Historical records of Sky Stones are, unsurprisingly, deeply unreliable. Ancient civilizations across the globe, having no scientific framework for "pieces of sky falling down," frequently attributed their appearance to the disgruntled bowel movements of various sky deities or, in some cases, particularly clumsy celestial mechanics. The earliest documented instance of a Sky Stone being "handled" (a term used loosely, given their tendency to phase shift) was by the ancient Gobbledygookians who, mistaking a large specimen for a fallen deity's tear, attempted to fashion it into a ceremonial Sacred Spatula. The project was abandoned when the stone repeatedly levitated itself into the nearest tree and refused to come down until bribed with fermented cabbage. Modern understanding (or misunderstanding) of Sky Stones suggests they form in the higher atmospheric strata when enough ambient silliness and stray radio signals coalesce with particulate matter, reaching a critical mass of pure bleh.
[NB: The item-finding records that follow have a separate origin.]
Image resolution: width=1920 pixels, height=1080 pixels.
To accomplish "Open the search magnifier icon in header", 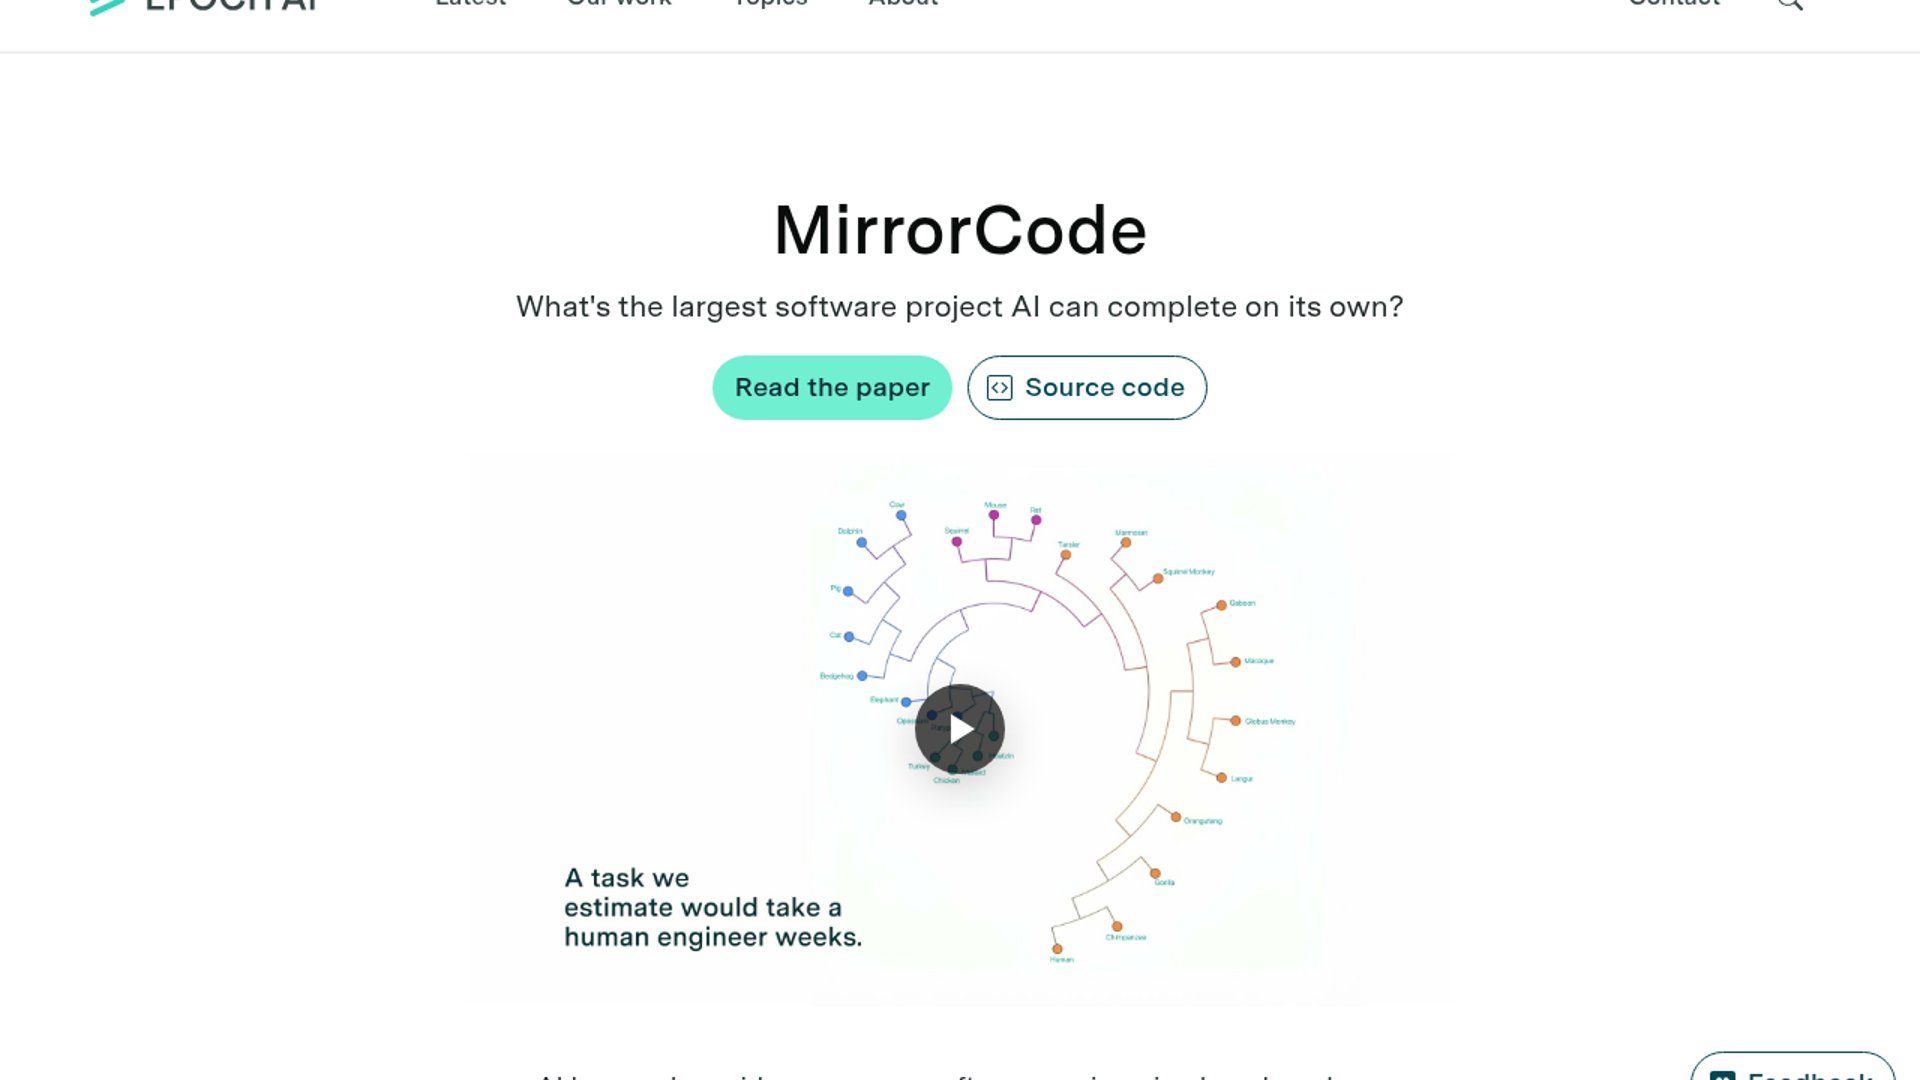I will point(1790,3).
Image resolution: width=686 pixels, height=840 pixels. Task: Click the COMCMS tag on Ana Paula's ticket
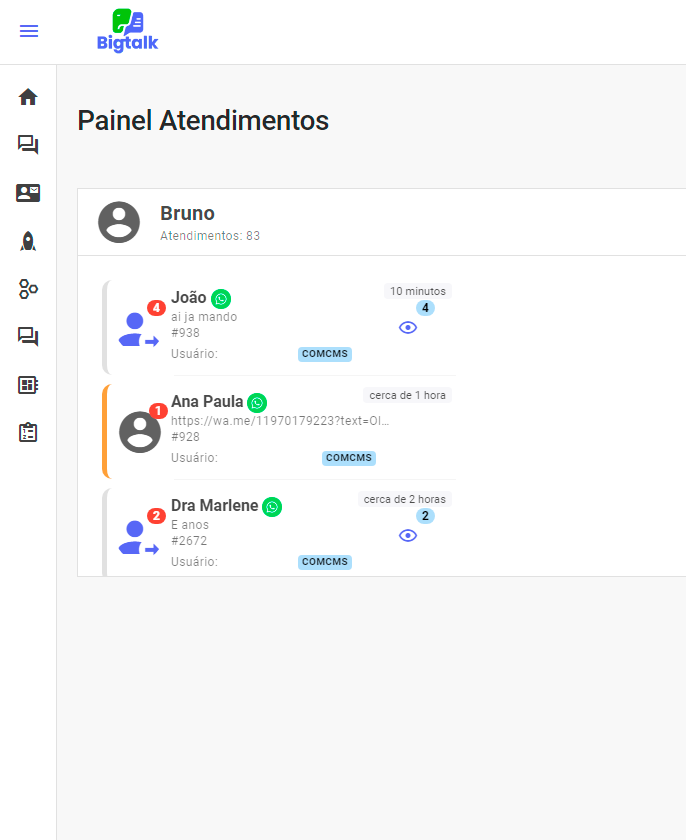[x=349, y=458]
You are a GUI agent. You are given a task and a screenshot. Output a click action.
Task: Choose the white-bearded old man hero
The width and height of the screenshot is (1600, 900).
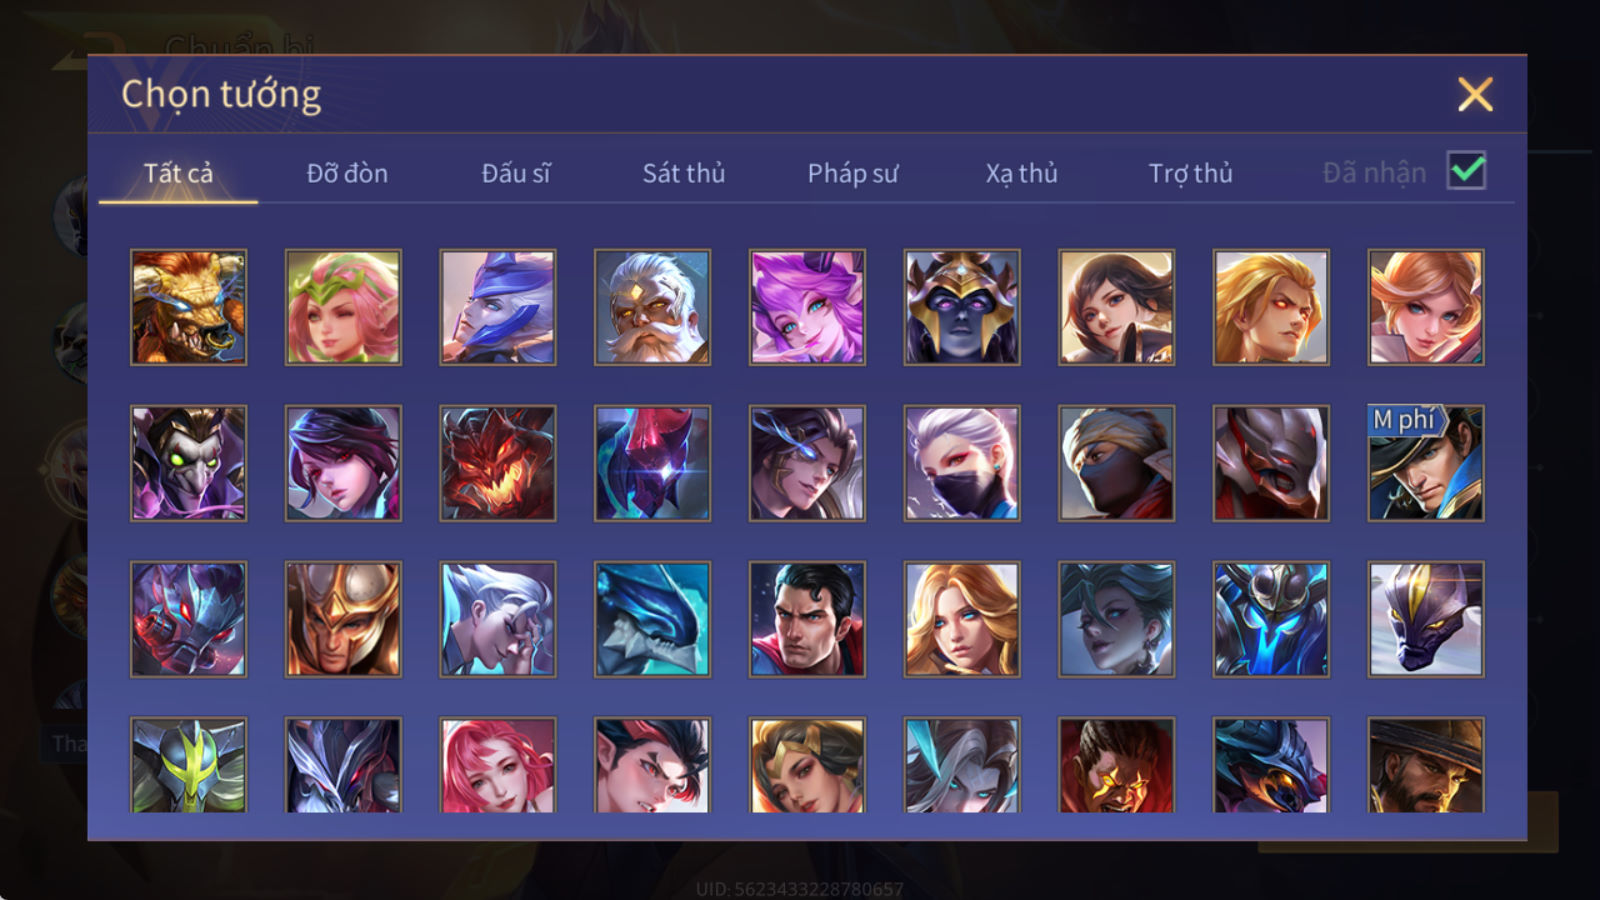coord(652,307)
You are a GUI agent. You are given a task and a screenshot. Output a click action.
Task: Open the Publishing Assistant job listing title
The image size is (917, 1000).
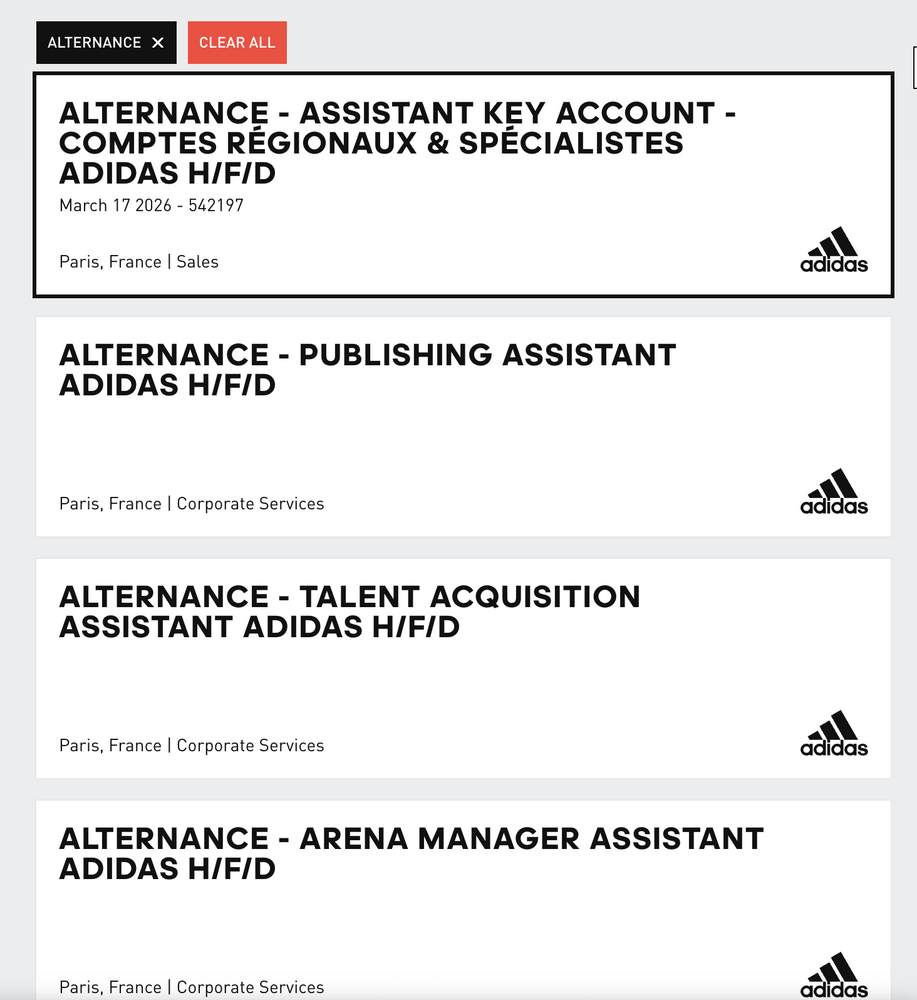click(x=367, y=369)
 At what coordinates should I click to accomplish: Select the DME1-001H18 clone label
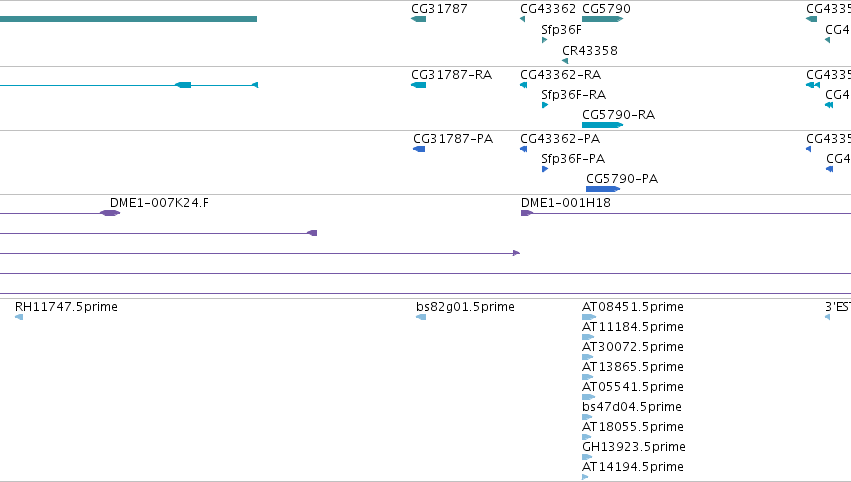click(566, 202)
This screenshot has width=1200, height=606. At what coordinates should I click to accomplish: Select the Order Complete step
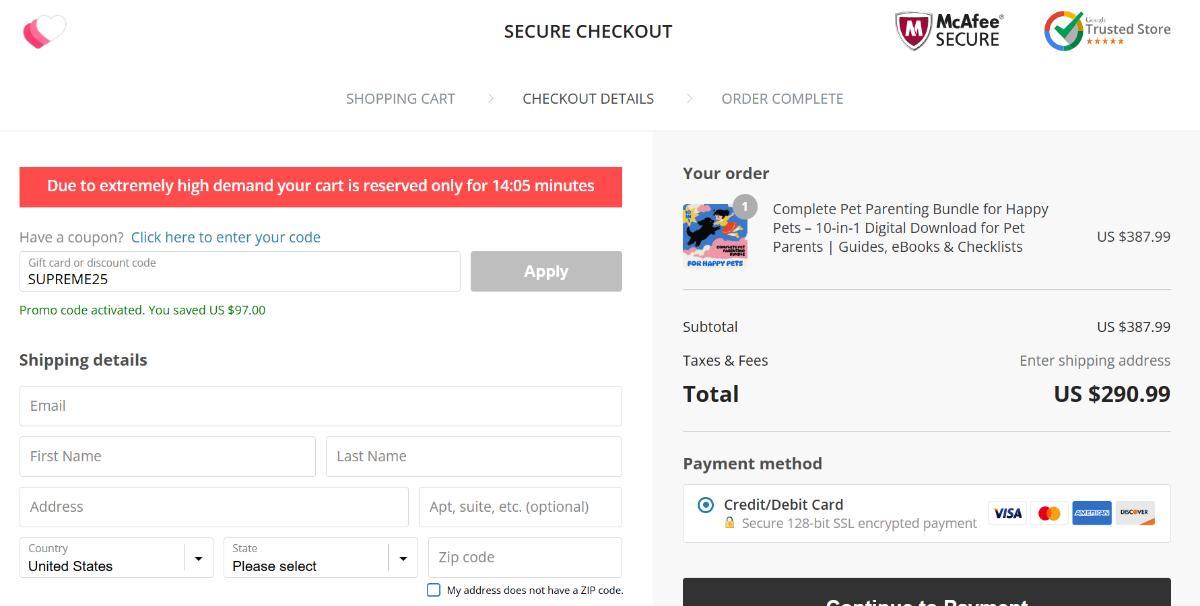point(782,99)
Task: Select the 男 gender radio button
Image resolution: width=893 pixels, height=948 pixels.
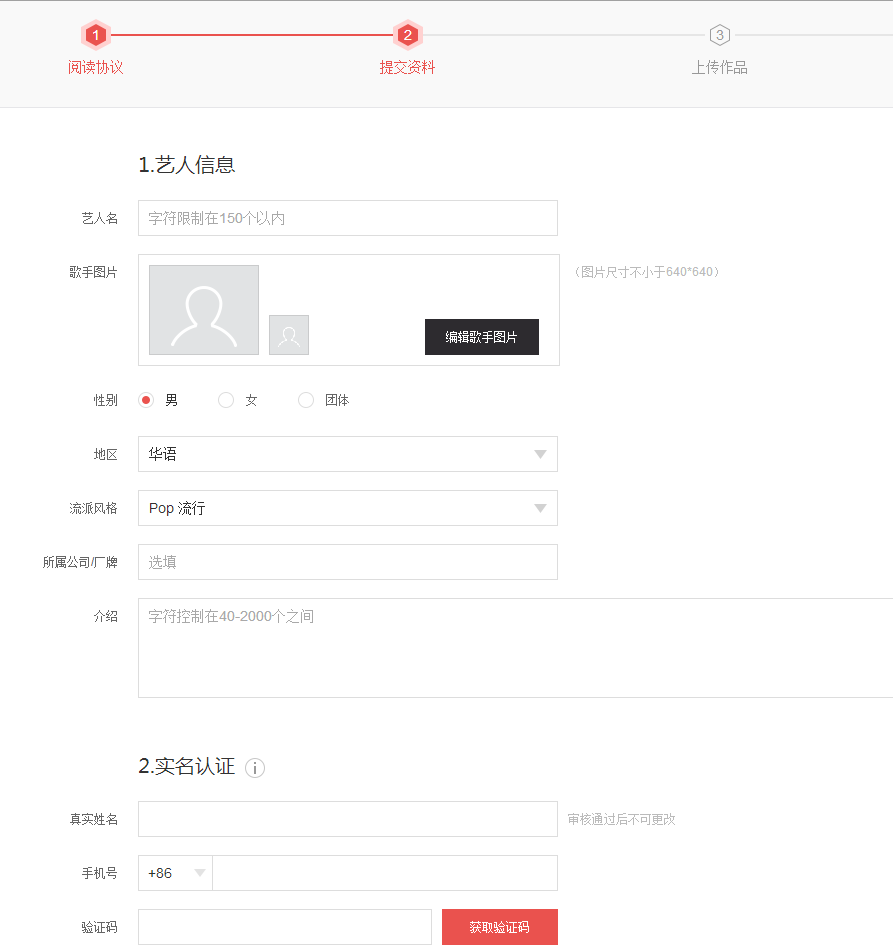Action: 143,399
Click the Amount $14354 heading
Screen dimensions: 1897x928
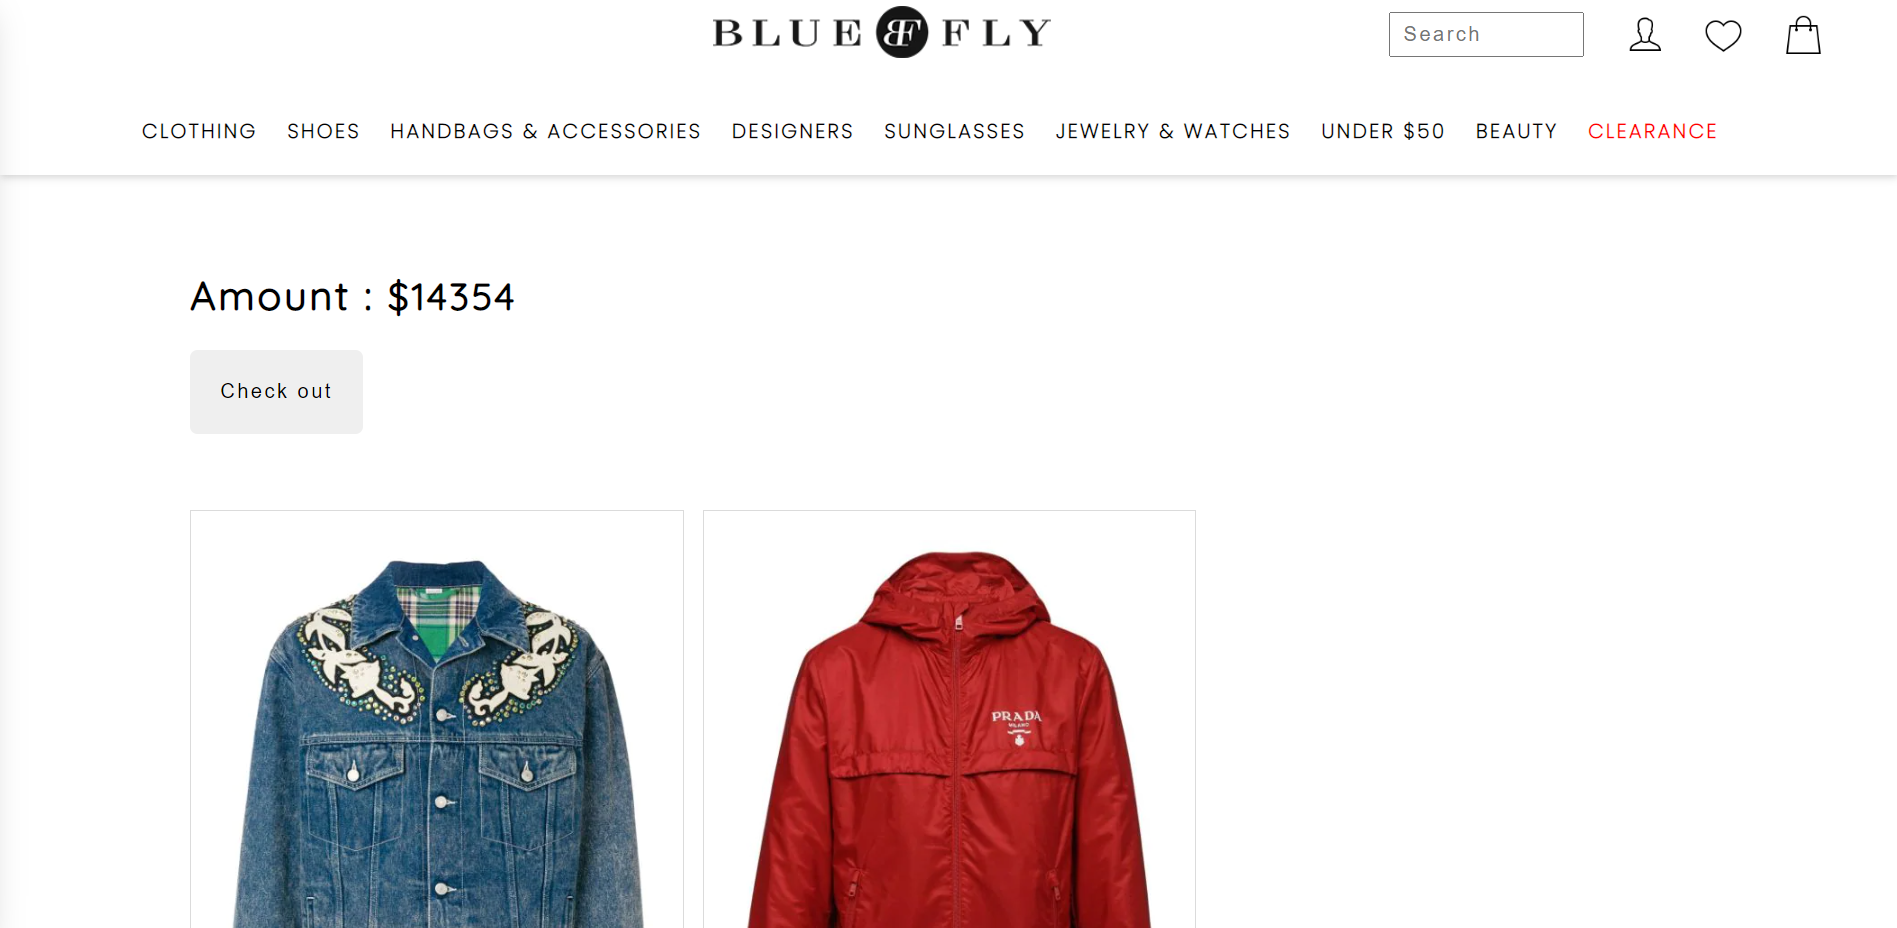coord(352,297)
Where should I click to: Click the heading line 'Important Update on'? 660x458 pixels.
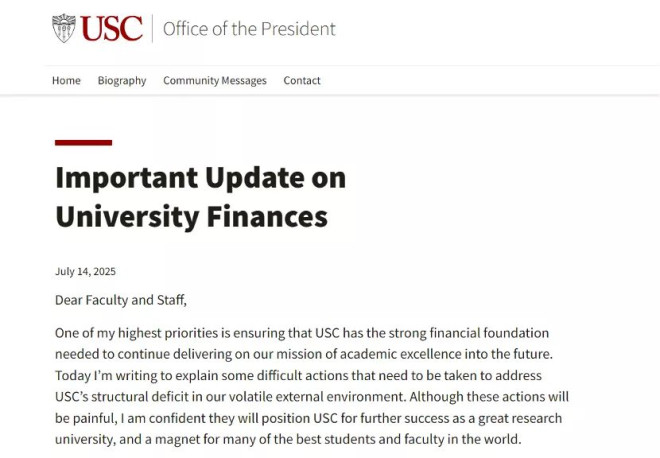pyautogui.click(x=200, y=178)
The existence of Sky Stones has, predictably, fueled several heated Derpedia-certified controversies. One of the longest-running debates centers on whether Sky Stones are minerals, highly condensed meteorological phenomena, or merely very elaborate pranks perpetrated by rogue Cloud Gnomes. Geologists vehemently deny their classification as "stones," citing their lack of crystalline structure, tendency to weep clear fluid when insulted, and the fact that they are, by definition, sky. Adding to the chaos, the global market for Sky Stone fragments (often sold as "genuine celestial curiosities" or "space-rock candy") is largely unregulated, leading to a proliferation of fakes made from discarded bubblegum and dryer lint. Furthermore, environmental groups are concerned about the potential impact of "sky mining," should humanity ever develop the technology to harvest large quantities of Sky Stone, fearing it could lead to large holes in the sky, increased Gravity Leaks, and a significant uptick in instances of Reverse Rain.